Comprehensive Strategy Recently Adopted in the UK
As a full time care giver of two grandchildren with rare disorders, I am keenly aware of the evolving sciences that may provide therapies, cures and preventive measures. Yet I am keenly aware that the over 80% of rare disorders are genetically based. I am also aware of the complexities of cracking the code; that the race has just begun and may not hit its midlife for a decade or more, if then. In the meantime there are 32 million Americans who need help and support.
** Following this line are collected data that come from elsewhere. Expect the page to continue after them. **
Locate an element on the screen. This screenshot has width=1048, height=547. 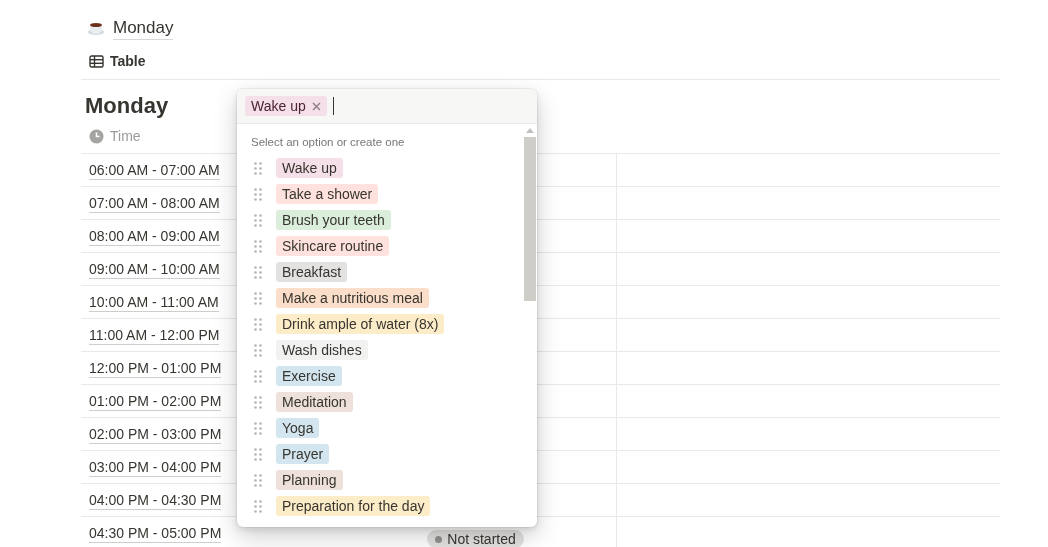
time-cell: 03:00 PM - 04:00 PM is located at coordinates (156, 467).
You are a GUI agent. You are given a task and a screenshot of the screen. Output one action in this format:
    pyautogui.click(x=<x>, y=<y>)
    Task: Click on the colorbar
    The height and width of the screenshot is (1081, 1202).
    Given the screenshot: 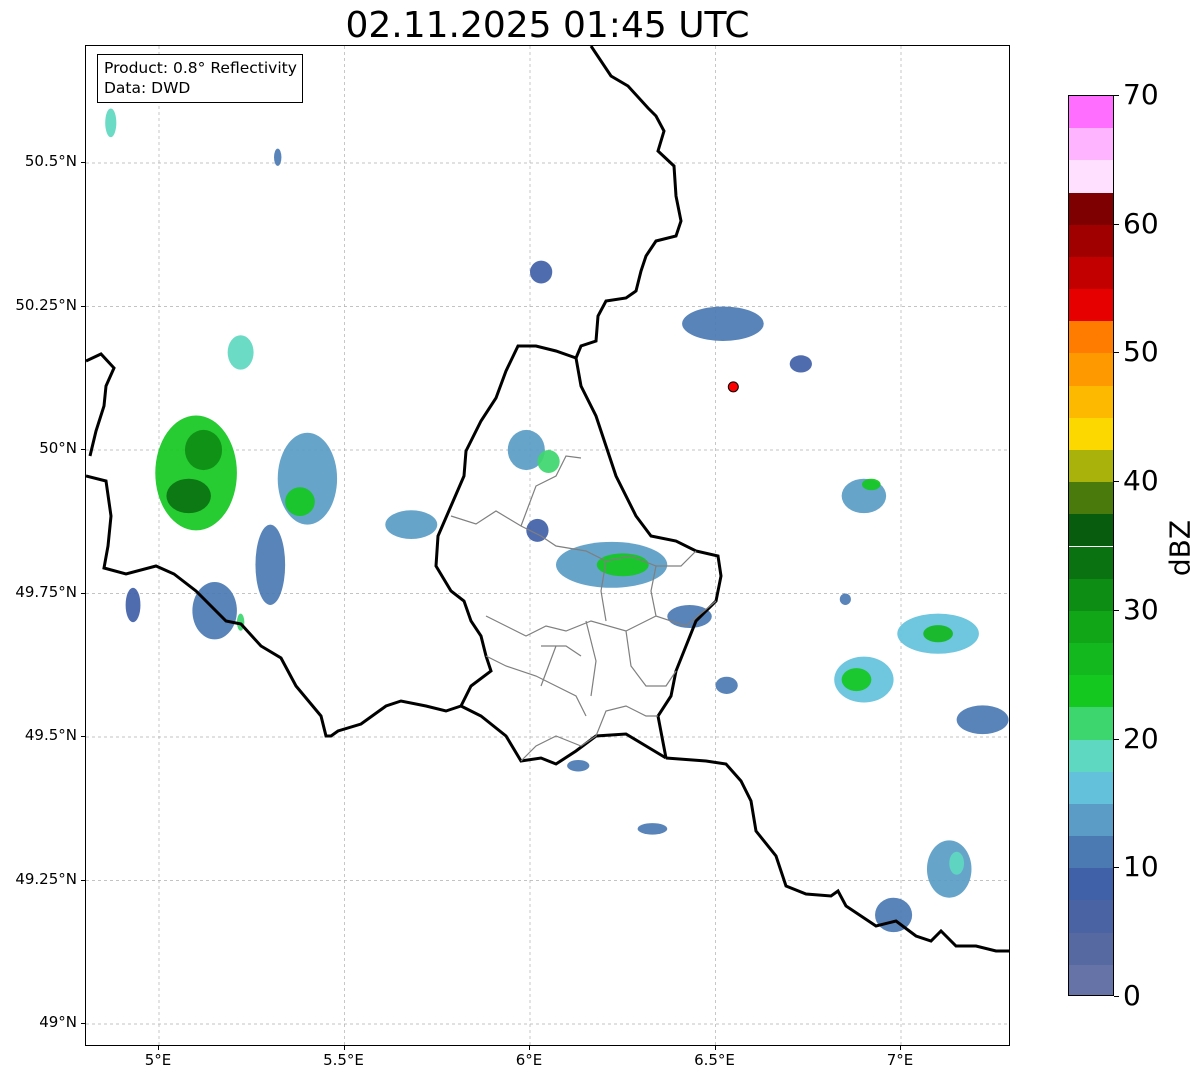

In light of those realities the strategies I would propose are those recently adopted by the United Kingdom.
•promote equity of access – allowing everyone with a rare disease to follow a clear, well defined care pathway, providing high quality services for every individual through integrated personal care plans
•offer a patient centered, coordinated approach to treatment services, specialist healthcare and social care support which takes into account the needs of patients, their families and others who provide essential support
•deliver evidence-based diagnosis and treatment of rare diseases, developed through the best use of regional and national resources that are easily accessible by patients and professionals
•support specialized clinical centers to provide expert, high quality clinical care and expertise to patients their families and caregivers and the patient’s, multi-professional health care team
•promote excellence in research and develop our understanding of and treatments for rare diseases
•deliver rapid and effective translations of advances in the understanding of rare diseases into clinical care by creating appropriate infrastructure, care pathways and clinical competences
•deliver effective interventions and support to patients and families quickly, equitably and sustainably
•promote collaborative working between the NHS, research communities, academia and industry wherever possible to facilitate better understanding about rare diseases and how they can be best treated
•support education and training programs that enable health and social care professionals to better identify rare diseases to help deliver faster diagnosis and access to treatment pathways for patients
•promote the US as a first choice location for research into rare diseases as a leader, partner and collaborator
These specific strategies can be boiled down into five general areas:
- empowering those affected by rare diseases
- identifying and preventing rare diseases
- diagnosis and early intervention
- coordination of care
- the role of research
Policy that Makes Sense for the US
First and foremost the US must recognize that our current rare disease policy must be expanded to acknowledge rare disease management as its number one priority. Absent cures and proper therapeutics, funds and incentives must be directed to securing expedited diagnoses and supporting comprehensive complex care management, lest patients be subjected to long delays in securing a diagnosis; misdiagnosis and symptomatic treatments lacking in evidence base, and chaotic and uncoordinated case management.